>>
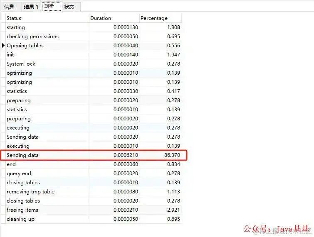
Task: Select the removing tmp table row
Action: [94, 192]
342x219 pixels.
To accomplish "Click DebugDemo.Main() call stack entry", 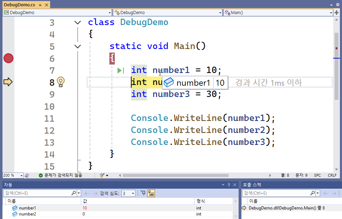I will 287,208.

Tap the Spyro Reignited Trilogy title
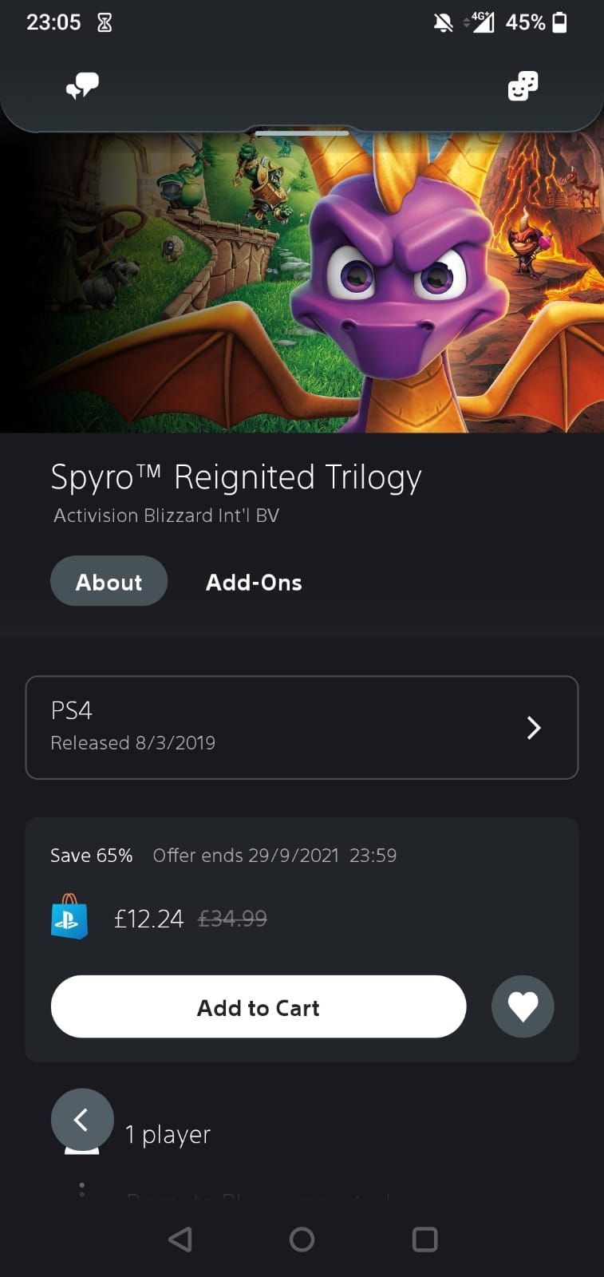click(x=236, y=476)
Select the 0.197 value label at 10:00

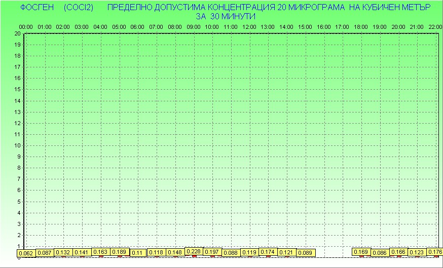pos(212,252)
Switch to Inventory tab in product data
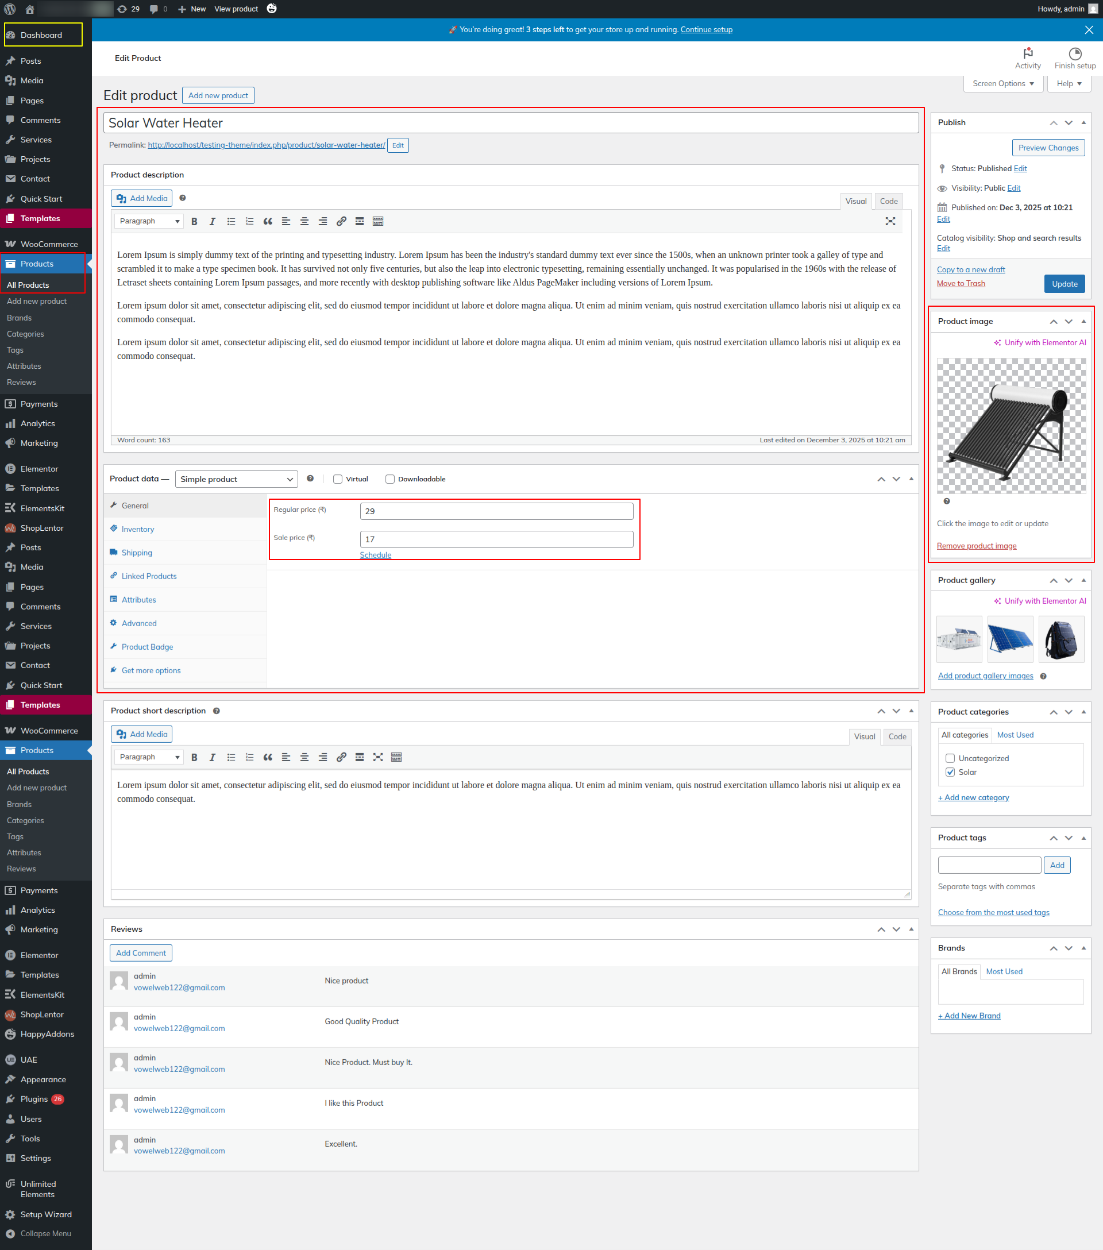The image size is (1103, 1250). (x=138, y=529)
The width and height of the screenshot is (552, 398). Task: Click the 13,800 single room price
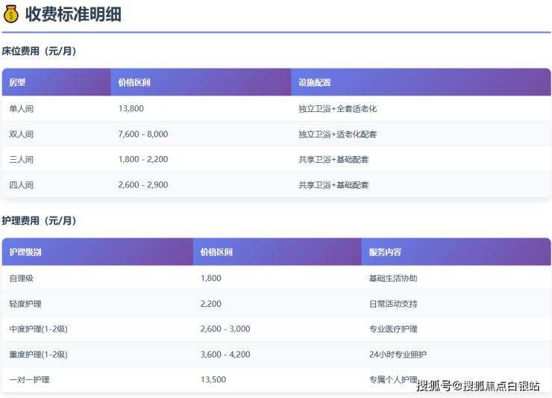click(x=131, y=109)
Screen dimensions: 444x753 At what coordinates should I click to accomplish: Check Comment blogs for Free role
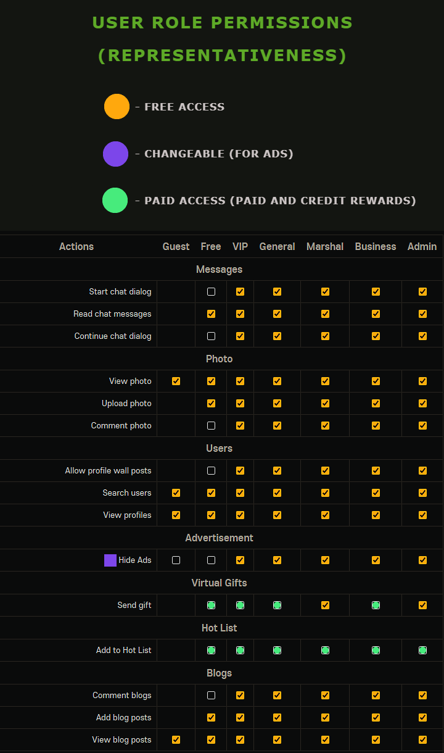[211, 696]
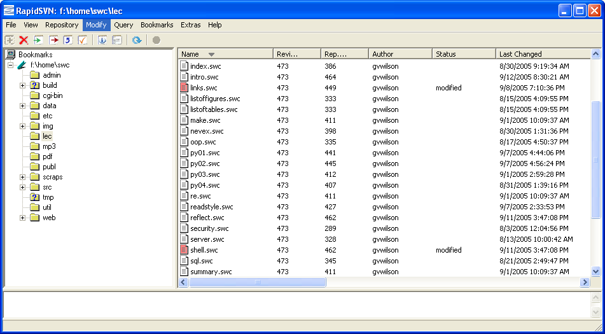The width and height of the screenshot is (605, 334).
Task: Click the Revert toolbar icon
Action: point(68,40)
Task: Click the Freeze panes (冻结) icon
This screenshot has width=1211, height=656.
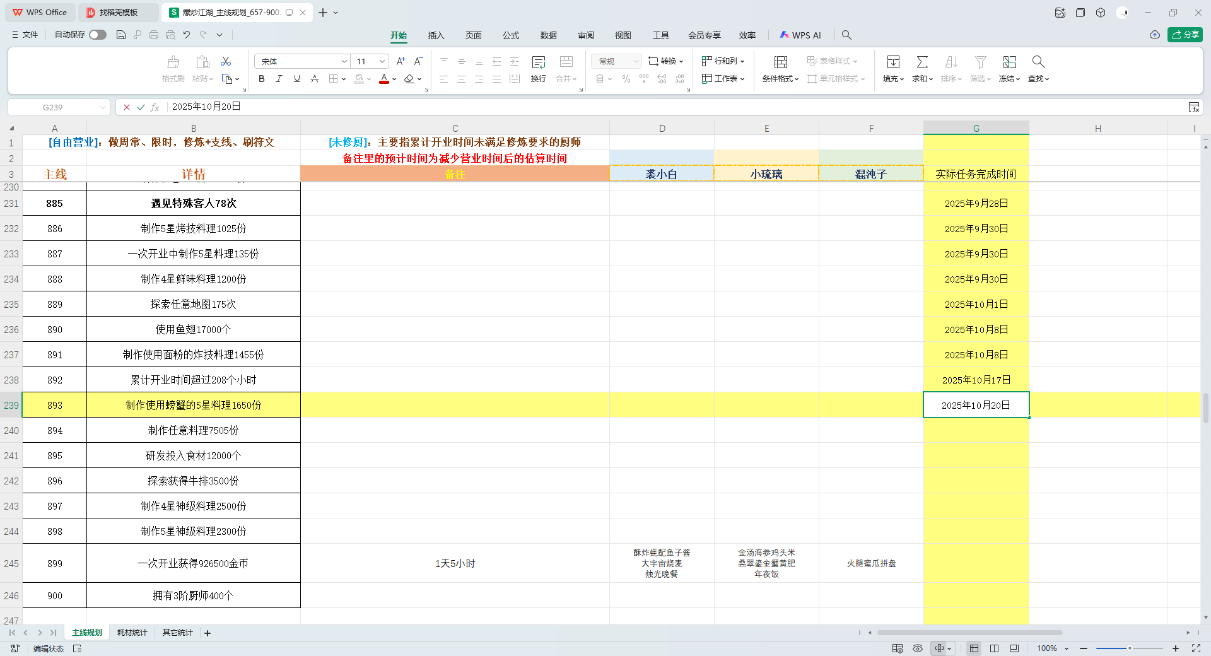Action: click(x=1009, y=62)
<<
Task ▸ Copy the records word for word, starting at the line that contains "Select the 0.197 value label at 10:00" and ending after the last line of the records. Leave out the pictures.

Result ▸
Select the 0.197 value label at 10:00

pos(212,252)
Switch to Inventory tab in product data
The image size is (1103, 1250). (x=138, y=529)
The width and height of the screenshot is (552, 398). Task: Click the 13,800 single room price
click(x=131, y=109)
Screen dimensions: 444x753 At what coordinates should I click to accomplish: Check Comment blogs for Free role
[211, 696]
The width and height of the screenshot is (605, 334).
Task: Click the Revert toolbar icon
Action: point(68,40)
Task: Click the Freeze panes (冻结) icon
This screenshot has width=1211, height=656.
Action: click(x=1009, y=62)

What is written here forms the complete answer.